## REQUIRED WORK
The lines from the one holding "Image resolution: width=918" through the end of the records below are to be written out exactly, and nothing else; pictures are to be left out.

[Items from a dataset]
Segment Open

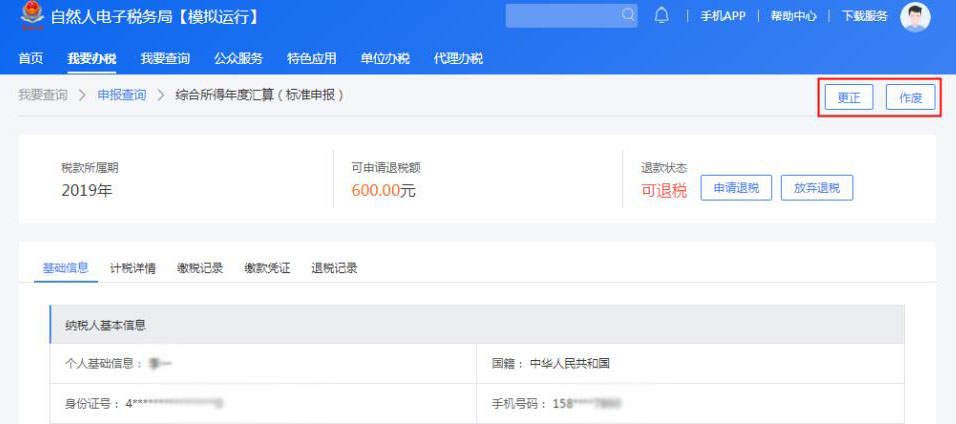Open the notification bell
Screen dimensions: 956x424
[661, 16]
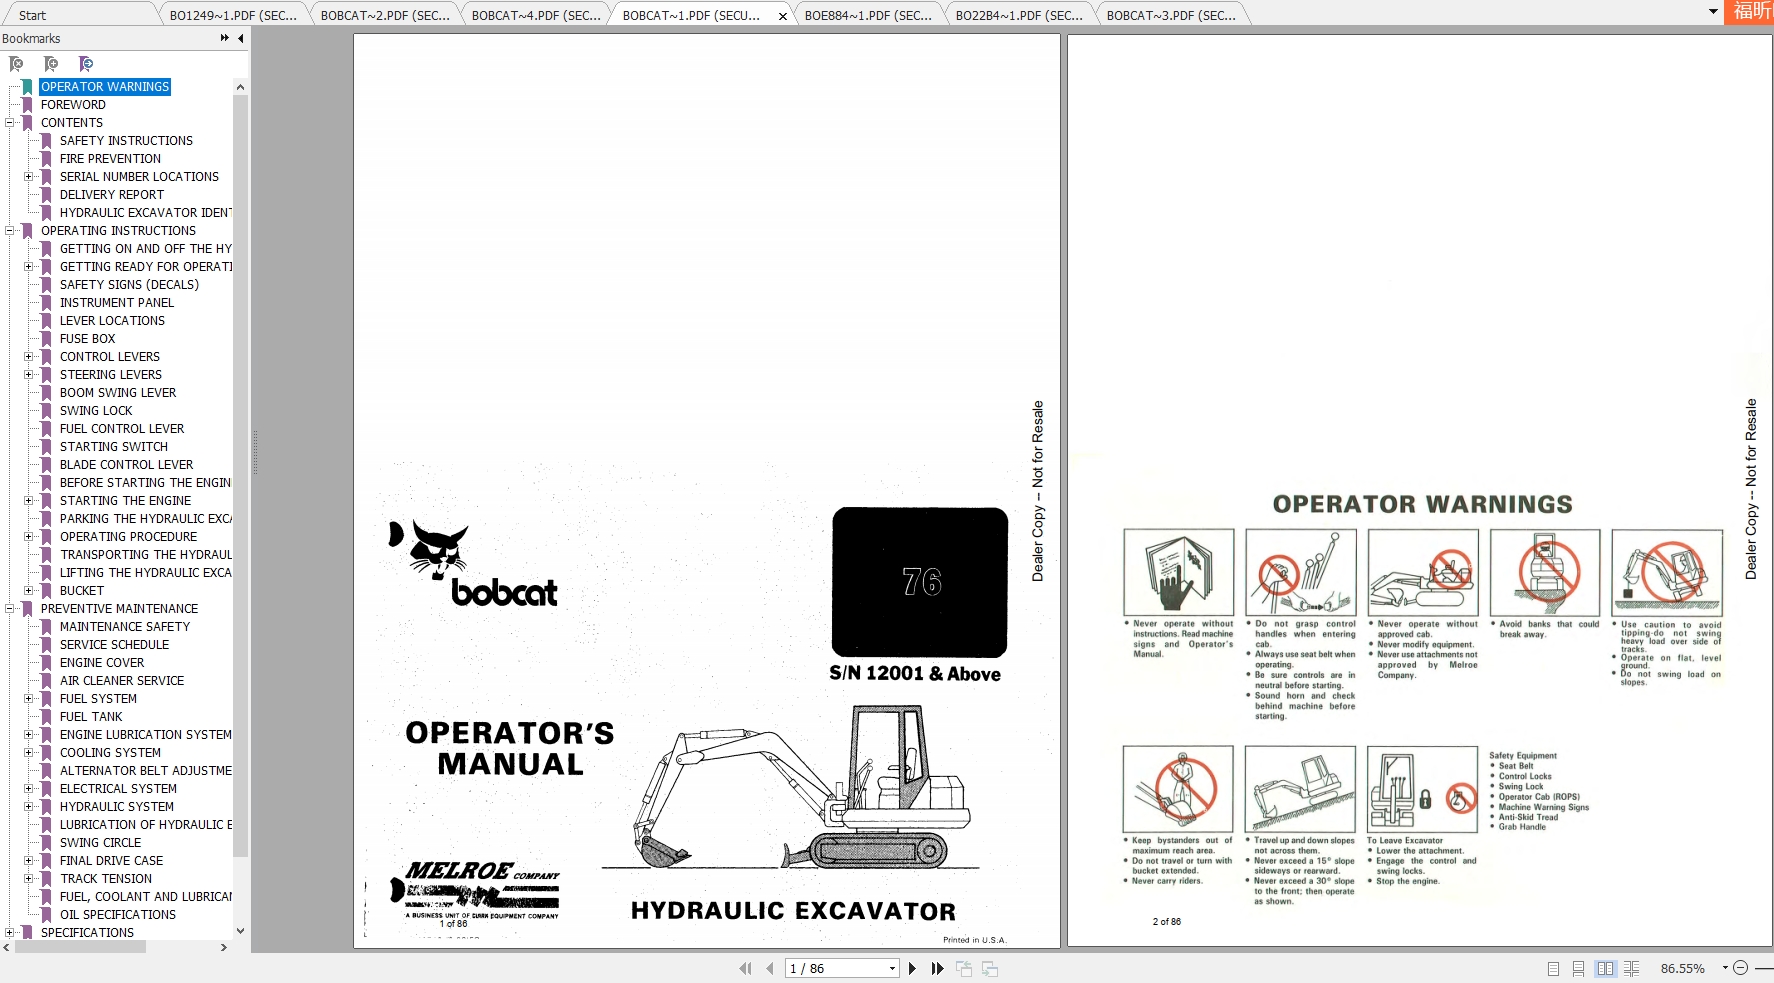The width and height of the screenshot is (1774, 983).
Task: Open the FUSE BOX bookmark
Action: [87, 339]
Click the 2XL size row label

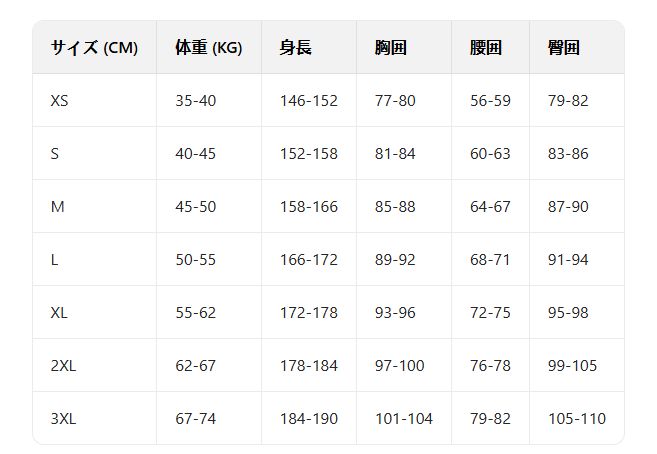click(63, 365)
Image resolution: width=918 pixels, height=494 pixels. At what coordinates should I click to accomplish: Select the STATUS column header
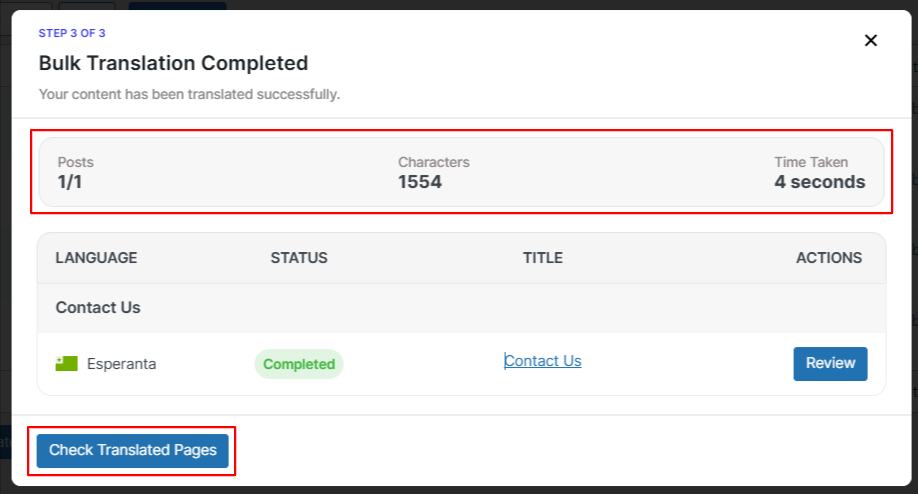click(299, 258)
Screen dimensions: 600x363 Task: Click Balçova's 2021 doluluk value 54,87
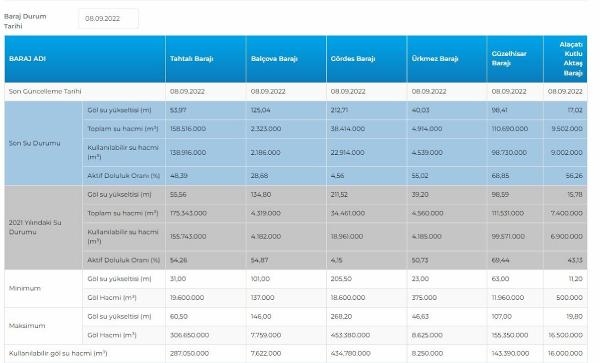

Segment Closed

## SOLUTION TO THIS EXERCISE
Image resolution: width=918 pixels, height=494 pixels. At what coordinates should I click to accomplish: Select the STATUS column header
click(299, 258)
Screen dimensions: 600x363 Task: Click Balçova's 2021 doluluk value 54,87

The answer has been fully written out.